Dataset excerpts
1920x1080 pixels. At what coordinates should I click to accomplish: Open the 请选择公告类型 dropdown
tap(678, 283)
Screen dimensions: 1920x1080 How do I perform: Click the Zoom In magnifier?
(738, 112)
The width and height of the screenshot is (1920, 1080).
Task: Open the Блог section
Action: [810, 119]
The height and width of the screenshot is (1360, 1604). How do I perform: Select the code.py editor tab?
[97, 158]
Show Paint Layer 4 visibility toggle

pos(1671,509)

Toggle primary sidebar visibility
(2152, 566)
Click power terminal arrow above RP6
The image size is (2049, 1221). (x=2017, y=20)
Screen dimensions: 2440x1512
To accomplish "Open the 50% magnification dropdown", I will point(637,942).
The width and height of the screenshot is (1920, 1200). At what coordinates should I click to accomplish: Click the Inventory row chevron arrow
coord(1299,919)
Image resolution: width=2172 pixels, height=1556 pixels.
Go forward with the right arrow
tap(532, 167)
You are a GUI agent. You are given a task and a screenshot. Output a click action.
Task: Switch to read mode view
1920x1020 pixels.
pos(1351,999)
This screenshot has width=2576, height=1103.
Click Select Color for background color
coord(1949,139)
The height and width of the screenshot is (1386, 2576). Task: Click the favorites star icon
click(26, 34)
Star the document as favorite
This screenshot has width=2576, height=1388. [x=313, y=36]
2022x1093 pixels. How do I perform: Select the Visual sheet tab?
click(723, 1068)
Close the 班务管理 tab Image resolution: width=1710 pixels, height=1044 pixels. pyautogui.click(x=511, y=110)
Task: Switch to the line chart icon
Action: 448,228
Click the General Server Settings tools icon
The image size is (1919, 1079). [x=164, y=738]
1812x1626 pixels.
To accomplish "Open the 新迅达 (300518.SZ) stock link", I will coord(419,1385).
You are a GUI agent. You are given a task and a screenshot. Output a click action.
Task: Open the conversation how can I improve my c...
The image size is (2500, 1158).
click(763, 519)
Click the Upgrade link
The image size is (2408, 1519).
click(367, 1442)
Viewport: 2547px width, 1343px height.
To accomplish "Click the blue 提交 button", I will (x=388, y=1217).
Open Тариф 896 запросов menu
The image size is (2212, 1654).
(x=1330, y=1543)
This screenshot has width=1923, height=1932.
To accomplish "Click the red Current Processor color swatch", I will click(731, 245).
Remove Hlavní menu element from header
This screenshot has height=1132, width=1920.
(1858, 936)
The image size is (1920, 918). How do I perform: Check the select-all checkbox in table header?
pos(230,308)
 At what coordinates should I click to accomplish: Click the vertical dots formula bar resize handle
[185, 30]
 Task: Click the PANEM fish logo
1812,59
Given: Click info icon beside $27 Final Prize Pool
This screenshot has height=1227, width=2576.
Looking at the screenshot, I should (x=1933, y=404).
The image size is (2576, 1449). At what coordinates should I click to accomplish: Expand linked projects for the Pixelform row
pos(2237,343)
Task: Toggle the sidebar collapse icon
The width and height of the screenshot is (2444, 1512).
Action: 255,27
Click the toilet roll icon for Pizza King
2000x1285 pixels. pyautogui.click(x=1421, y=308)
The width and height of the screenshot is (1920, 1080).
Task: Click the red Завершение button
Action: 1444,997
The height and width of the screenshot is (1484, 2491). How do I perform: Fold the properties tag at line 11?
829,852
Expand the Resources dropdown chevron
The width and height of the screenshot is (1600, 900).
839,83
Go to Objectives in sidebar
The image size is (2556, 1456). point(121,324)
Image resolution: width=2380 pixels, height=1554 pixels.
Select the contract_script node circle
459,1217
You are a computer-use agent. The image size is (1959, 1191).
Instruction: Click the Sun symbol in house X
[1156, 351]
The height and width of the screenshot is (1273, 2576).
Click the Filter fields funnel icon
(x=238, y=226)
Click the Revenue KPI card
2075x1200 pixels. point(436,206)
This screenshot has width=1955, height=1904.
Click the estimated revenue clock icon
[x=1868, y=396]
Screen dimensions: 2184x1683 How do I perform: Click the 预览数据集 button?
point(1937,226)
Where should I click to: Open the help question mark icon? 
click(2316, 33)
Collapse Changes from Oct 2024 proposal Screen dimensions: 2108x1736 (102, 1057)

*Your goal*: Write out the entries in full, exactly as given.

*Your solution*:
1920x1080 pixels. At what coordinates should I click to accomplish: Open the 请选择公告类型 dropdown
tap(678, 283)
Screen dimensions: 1920x1080 How do I perform: Click the Zoom In magnifier?
(738, 112)
The width and height of the screenshot is (1920, 1080).
Task: Open the Блог section
Action: [810, 119]
The height and width of the screenshot is (1360, 1604). How do I perform: Select the code.py editor tab?
[97, 158]
Show Paint Layer 4 visibility toggle

pos(1671,509)

Toggle primary sidebar visibility
(2152, 566)
Click power terminal arrow above RP6
The image size is (2049, 1221). (x=2017, y=20)
Screen dimensions: 2440x1512
To accomplish "Open the 50% magnification dropdown", I will point(637,942).
The width and height of the screenshot is (1920, 1200). At what coordinates should I click to accomplish: Click the Inventory row chevron arrow
coord(1299,919)
Image resolution: width=2172 pixels, height=1556 pixels.
Go forward with the right arrow
tap(532, 167)
You are a GUI agent. You are given a task and a screenshot. Output a click action.
Task: Switch to read mode view
1920x1020 pixels.
pos(1351,999)
This screenshot has width=2576, height=1103.
Click Select Color for background color
coord(1949,139)
The height and width of the screenshot is (1386, 2576). Task: Click the favorites star icon
click(26, 34)
Star the document as favorite
This screenshot has width=2576, height=1388. [x=313, y=36]
2022x1093 pixels. How do I perform: Select the Visual sheet tab?
click(723, 1068)
Close the 班务管理 tab Image resolution: width=1710 pixels, height=1044 pixels. pyautogui.click(x=511, y=110)
Task: Switch to the line chart icon
Action: 448,228
Click the General Server Settings tools icon
The image size is (1919, 1079). [x=164, y=738]
1812x1626 pixels.
To accomplish "Open the 新迅达 (300518.SZ) stock link", I will coord(419,1385).
You are a GUI agent. You are given a task and a screenshot. Output a click action.
Task: Open the conversation how can I improve my c...
The image size is (2500, 1158).
click(763, 519)
Click the Upgrade link
The image size is (2408, 1519).
click(367, 1442)
Viewport: 2547px width, 1343px height.
To accomplish "Click the blue 提交 button", I will (x=388, y=1217).
Open Тариф 896 запросов menu
The image size is (2212, 1654).
(x=1330, y=1543)
This screenshot has width=1923, height=1932.
To accomplish "Click the red Current Processor color swatch", I will click(731, 245).
Remove Hlavní menu element from header
This screenshot has height=1132, width=1920.
(1858, 936)
The image size is (1920, 918). How do I perform: Check the select-all checkbox in table header?
pos(230,308)
 At what coordinates should I click to accomplish: Click the vertical dots formula bar resize handle
[185, 30]
 Task: Click the PANEM fish logo
1812,59
Given: Click info icon beside $27 Final Prize Pool
This screenshot has height=1227, width=2576.
Looking at the screenshot, I should (x=1933, y=404).
The image size is (2576, 1449). At what coordinates should I click to accomplish: Expand linked projects for the Pixelform row
pos(2237,343)
Task: Toggle the sidebar collapse icon
The width and height of the screenshot is (2444, 1512).
Action: 255,27
Click the toilet roll icon for Pizza King
2000x1285 pixels. pyautogui.click(x=1421, y=308)
The width and height of the screenshot is (1920, 1080).
Task: Click the red Завершение button
Action: 1444,997
The height and width of the screenshot is (1484, 2491). How do I perform: Fold the properties tag at line 11?
829,852
Expand the Resources dropdown chevron
The width and height of the screenshot is (1600, 900).
839,83
Go to Objectives in sidebar
The image size is (2556, 1456). point(121,324)
Image resolution: width=2380 pixels, height=1554 pixels.
Select the contract_script node circle
459,1217
You are a computer-use agent. The image size is (1959, 1191).
Instruction: Click the Sun symbol in house X
[1156, 351]
The height and width of the screenshot is (1273, 2576).
Click the Filter fields funnel icon
(x=238, y=226)
Click the Revenue KPI card
2075x1200 pixels. point(436,206)
This screenshot has width=1955, height=1904.
Click the estimated revenue clock icon
[x=1868, y=396]
Screen dimensions: 2184x1683 How do I perform: Click the 预览数据集 button?
point(1937,226)
Where should I click to: Open the help question mark icon? 
click(2316, 33)
Collapse Changes from Oct 2024 proposal Screen dimensions: 2108x1736 (102, 1057)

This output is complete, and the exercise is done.